= DATA FOR THIS TASK =
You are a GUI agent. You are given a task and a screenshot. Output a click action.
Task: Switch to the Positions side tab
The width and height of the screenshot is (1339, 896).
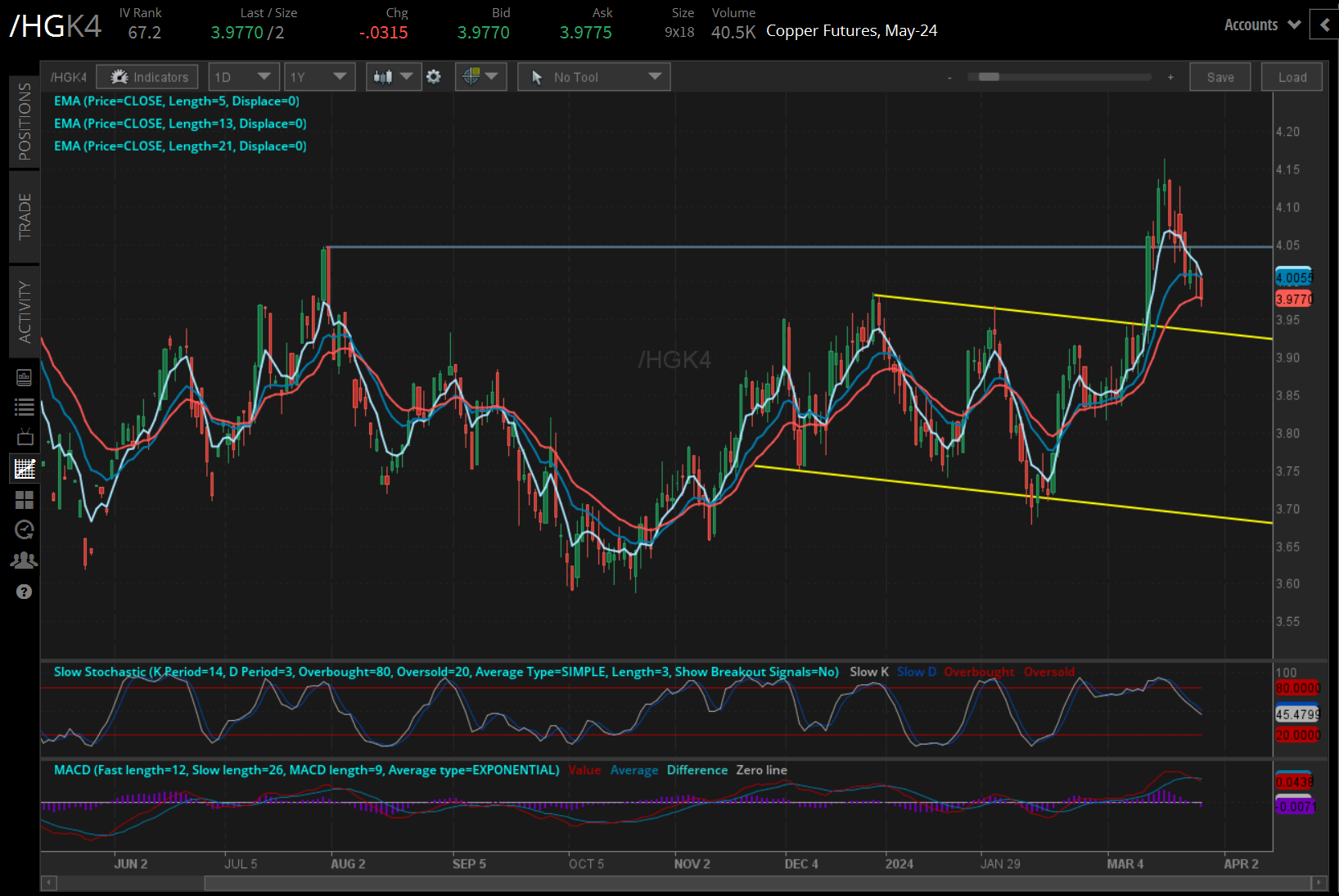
---
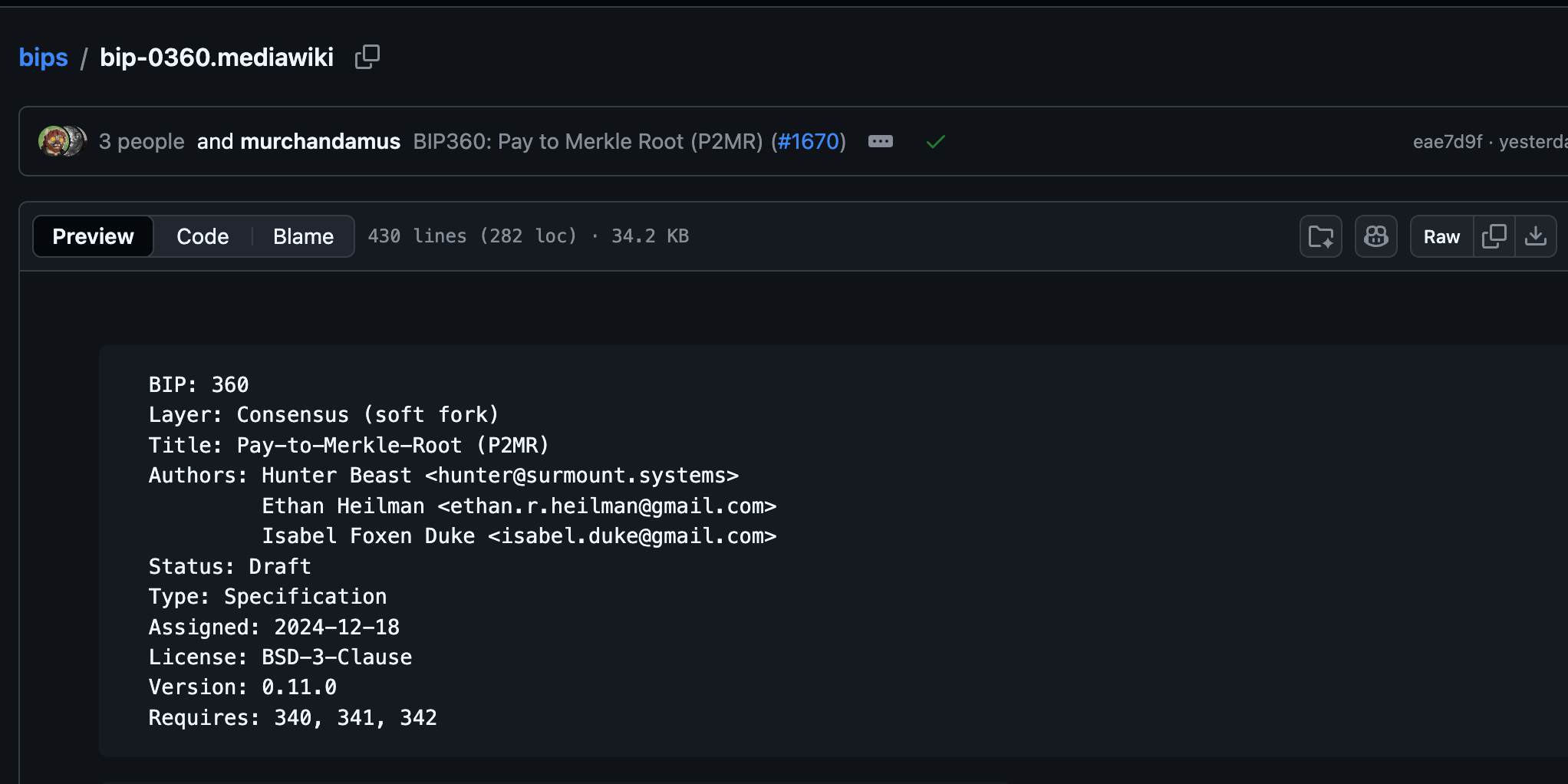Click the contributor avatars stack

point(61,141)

= EXERCISE PROMPT =
Take the material from the line containing "Click the contributor avatars stack" through the line containing "point(61,141)", and rename "contributor" to "maintainer" while keeping everything else the same. Give only those lines, and leave out the pictures.

= IN RESPONSE =
Click the maintainer avatars stack

point(61,141)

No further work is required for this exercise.